## DATA FOR THE TASK
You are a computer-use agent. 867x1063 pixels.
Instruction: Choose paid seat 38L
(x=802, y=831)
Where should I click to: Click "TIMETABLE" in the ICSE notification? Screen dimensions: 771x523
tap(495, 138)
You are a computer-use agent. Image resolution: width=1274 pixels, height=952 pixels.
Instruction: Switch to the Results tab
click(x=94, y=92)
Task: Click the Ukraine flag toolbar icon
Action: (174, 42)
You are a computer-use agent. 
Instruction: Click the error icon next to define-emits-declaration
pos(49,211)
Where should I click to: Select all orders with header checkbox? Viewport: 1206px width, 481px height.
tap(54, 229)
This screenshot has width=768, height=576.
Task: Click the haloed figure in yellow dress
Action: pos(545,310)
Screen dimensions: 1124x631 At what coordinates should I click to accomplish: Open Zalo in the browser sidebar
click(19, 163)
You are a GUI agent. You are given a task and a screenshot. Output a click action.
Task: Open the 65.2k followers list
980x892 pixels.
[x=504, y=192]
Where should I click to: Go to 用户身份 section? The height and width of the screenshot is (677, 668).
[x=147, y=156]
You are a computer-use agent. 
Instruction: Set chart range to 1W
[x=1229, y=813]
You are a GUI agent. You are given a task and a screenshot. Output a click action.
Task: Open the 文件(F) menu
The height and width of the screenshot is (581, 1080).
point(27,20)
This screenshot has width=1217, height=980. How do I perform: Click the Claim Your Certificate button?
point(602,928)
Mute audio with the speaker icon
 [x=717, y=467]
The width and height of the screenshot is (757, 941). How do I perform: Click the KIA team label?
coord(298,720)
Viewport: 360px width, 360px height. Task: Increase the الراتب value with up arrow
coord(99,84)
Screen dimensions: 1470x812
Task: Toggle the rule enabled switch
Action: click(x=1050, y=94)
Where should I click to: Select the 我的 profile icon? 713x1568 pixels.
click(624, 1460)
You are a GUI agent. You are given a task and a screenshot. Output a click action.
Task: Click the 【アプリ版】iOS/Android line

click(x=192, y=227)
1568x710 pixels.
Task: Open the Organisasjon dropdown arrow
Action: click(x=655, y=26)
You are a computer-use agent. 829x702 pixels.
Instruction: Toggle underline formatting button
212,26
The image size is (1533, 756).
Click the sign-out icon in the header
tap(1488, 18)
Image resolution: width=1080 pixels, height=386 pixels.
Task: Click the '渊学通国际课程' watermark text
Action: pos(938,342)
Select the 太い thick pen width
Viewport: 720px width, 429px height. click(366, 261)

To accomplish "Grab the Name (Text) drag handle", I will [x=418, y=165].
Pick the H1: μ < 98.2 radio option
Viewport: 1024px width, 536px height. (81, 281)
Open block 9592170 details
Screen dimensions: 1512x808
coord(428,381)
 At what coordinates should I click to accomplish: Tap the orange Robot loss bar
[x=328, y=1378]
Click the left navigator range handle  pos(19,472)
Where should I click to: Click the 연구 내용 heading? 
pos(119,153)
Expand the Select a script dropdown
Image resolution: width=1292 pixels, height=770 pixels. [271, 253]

## WORK ORDER
Starting from the line that contains "Task: Open the 文件(F) menu", reproduce each line of the data exactly through the last one.

## EXERCISE RESULT
Task: Open the 文件(F) menu
The height and width of the screenshot is (581, 1080).
point(27,20)
This screenshot has width=1217, height=980. How do I perform: Click the Claim Your Certificate button?
point(602,928)
Mute audio with the speaker icon
 [x=717, y=467]
The width and height of the screenshot is (757, 941). How do I perform: Click the KIA team label?
coord(298,720)
Viewport: 360px width, 360px height. Task: Increase the الراتب value with up arrow
coord(99,84)
Screen dimensions: 1470x812
Task: Toggle the rule enabled switch
Action: click(x=1050, y=94)
Where should I click to: Select the 我的 profile icon? 713x1568 pixels.
click(624, 1460)
You are a GUI agent. You are given a task and a screenshot. Output a click action.
Task: Click the 【アプリ版】iOS/Android line

click(x=192, y=227)
1568x710 pixels.
Task: Open the Organisasjon dropdown arrow
Action: click(x=655, y=26)
You are a computer-use agent. 829x702 pixels.
Instruction: Toggle underline formatting button
212,26
The image size is (1533, 756).
Click the sign-out icon in the header
tap(1488, 18)
Image resolution: width=1080 pixels, height=386 pixels.
Task: Click the '渊学通国际课程' watermark text
Action: pos(938,342)
Select the 太い thick pen width
Viewport: 720px width, 429px height. click(366, 261)

To accomplish "Grab the Name (Text) drag handle", I will [x=418, y=165].
Pick the H1: μ < 98.2 radio option
Viewport: 1024px width, 536px height. (81, 281)
Open block 9592170 details
Screen dimensions: 1512x808
coord(428,381)
 At what coordinates should I click to accomplish: Tap the orange Robot loss bar
[x=328, y=1378]
Click the left navigator range handle  pos(19,472)
Where should I click to: Click the 연구 내용 heading? 
pos(119,153)
Expand the Select a script dropdown
Image resolution: width=1292 pixels, height=770 pixels. [271, 253]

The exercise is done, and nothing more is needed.